The task: Output the first line of the listing and each line after it, up to and including the line that contains "Click the Min Width input", exactly as written, minus the pictures.

----------

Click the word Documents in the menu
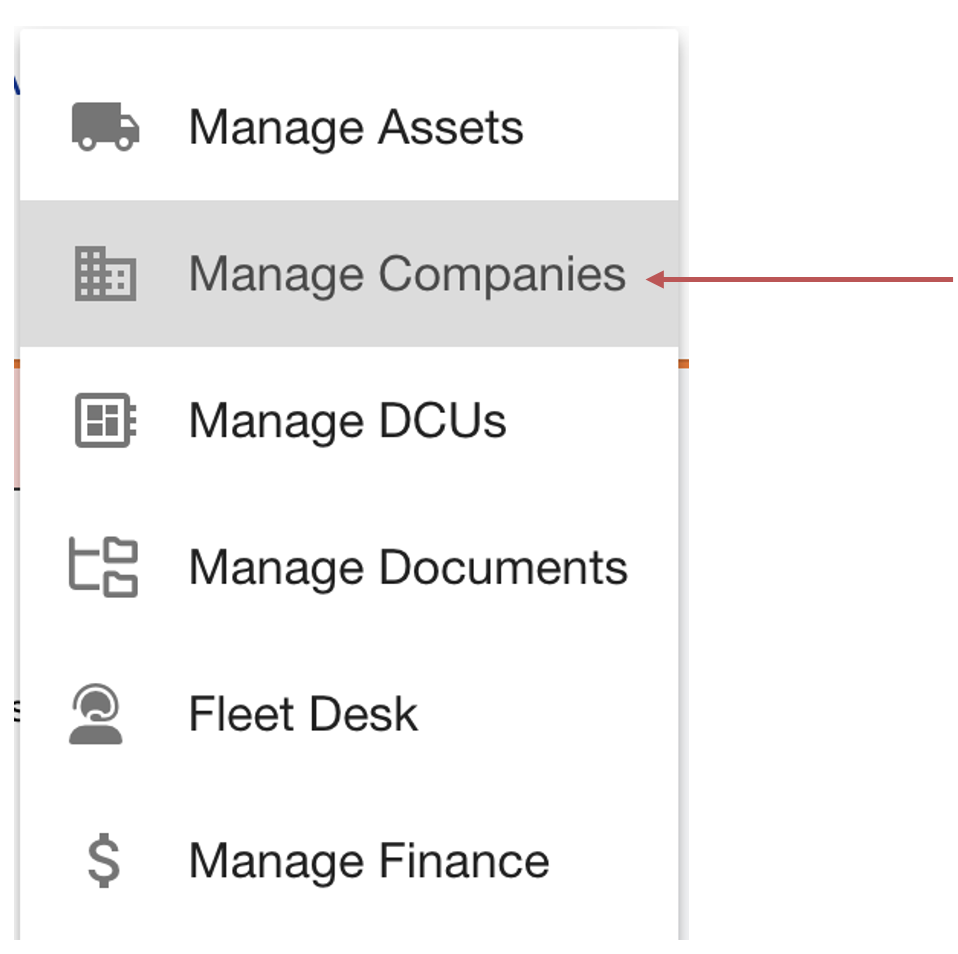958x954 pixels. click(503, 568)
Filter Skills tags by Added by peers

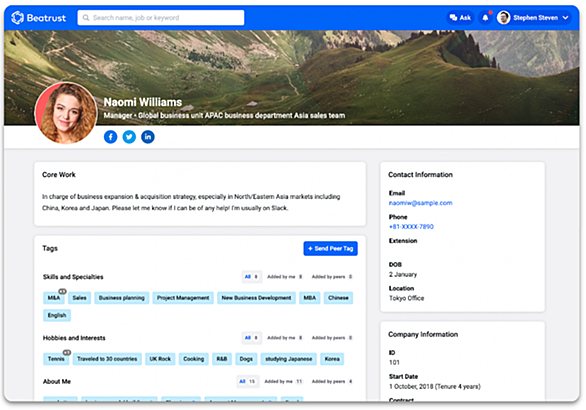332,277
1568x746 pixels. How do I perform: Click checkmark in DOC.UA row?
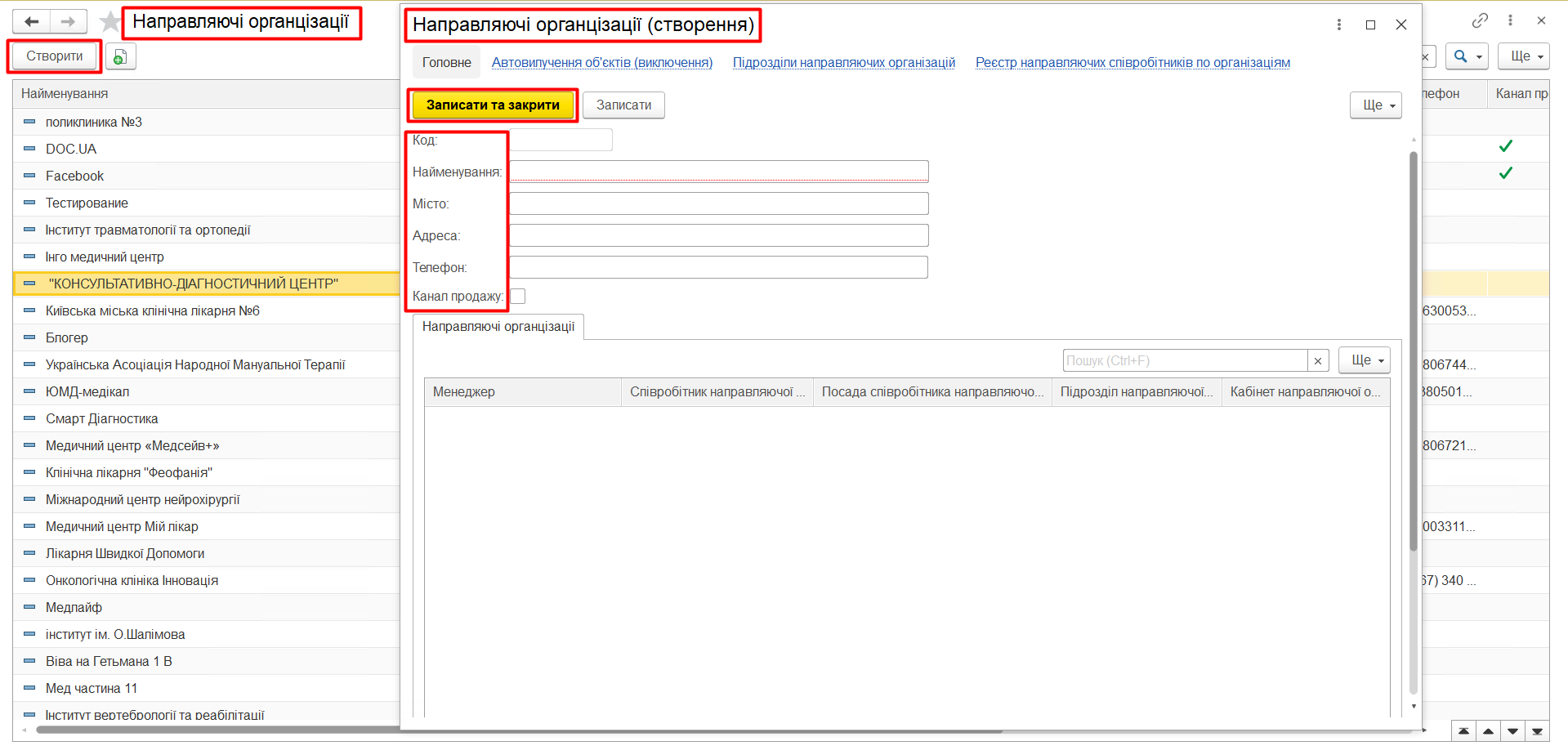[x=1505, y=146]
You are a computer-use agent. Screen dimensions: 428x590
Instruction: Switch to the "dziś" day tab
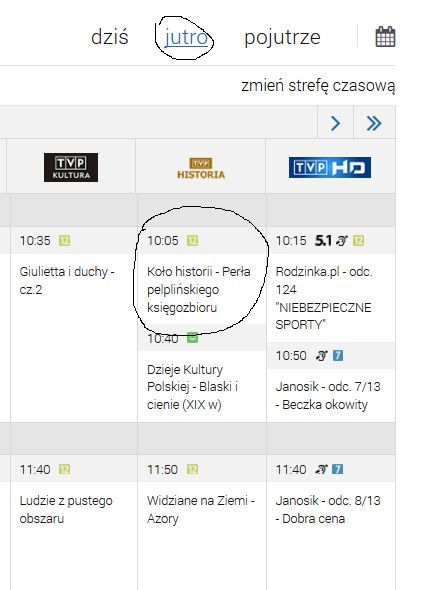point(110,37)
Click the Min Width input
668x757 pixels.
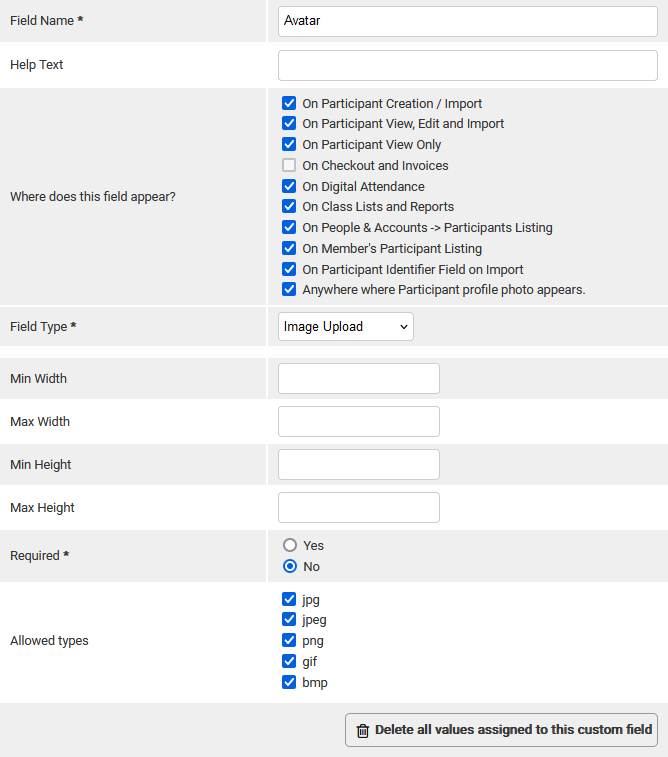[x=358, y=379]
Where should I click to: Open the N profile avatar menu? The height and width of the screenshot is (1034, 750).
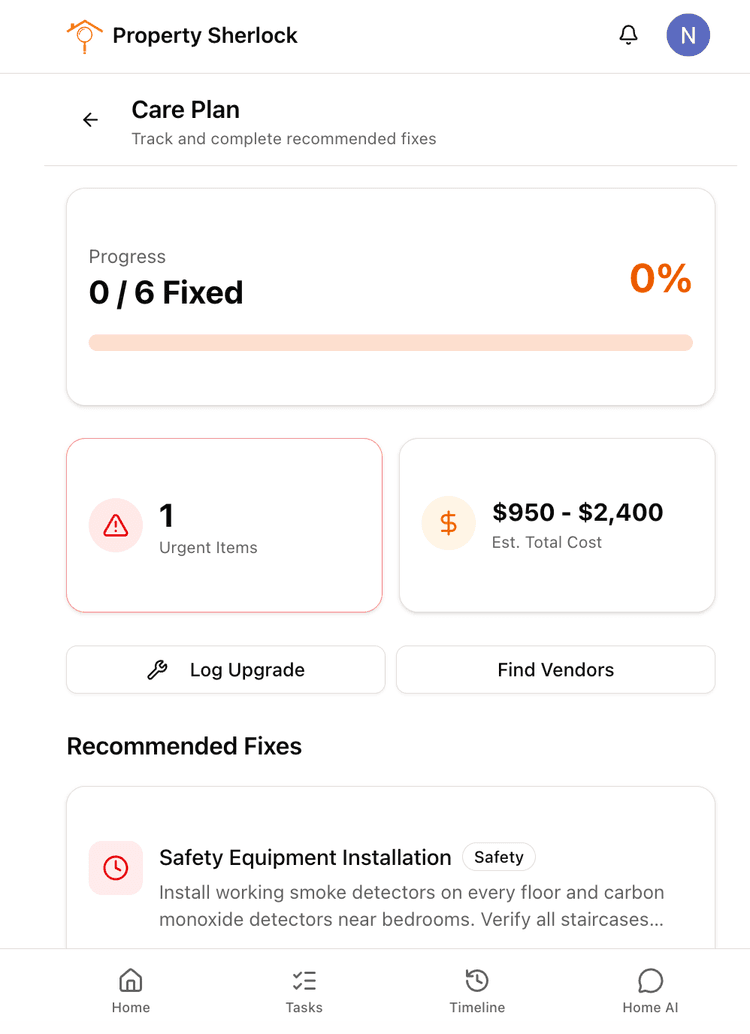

----------

Solved exercise:
Click the word Documents in the menu
958x954 pixels. click(503, 568)
Filter Skills tags by Added by peers

332,277
1568x746 pixels. How do I perform: Click checkmark in DOC.UA row?
[x=1505, y=146]
You are a computer-use agent. Screen dimensions: 428x590
Instruction: Switch to the "dziś" day tab
point(110,37)
Click the Min Width input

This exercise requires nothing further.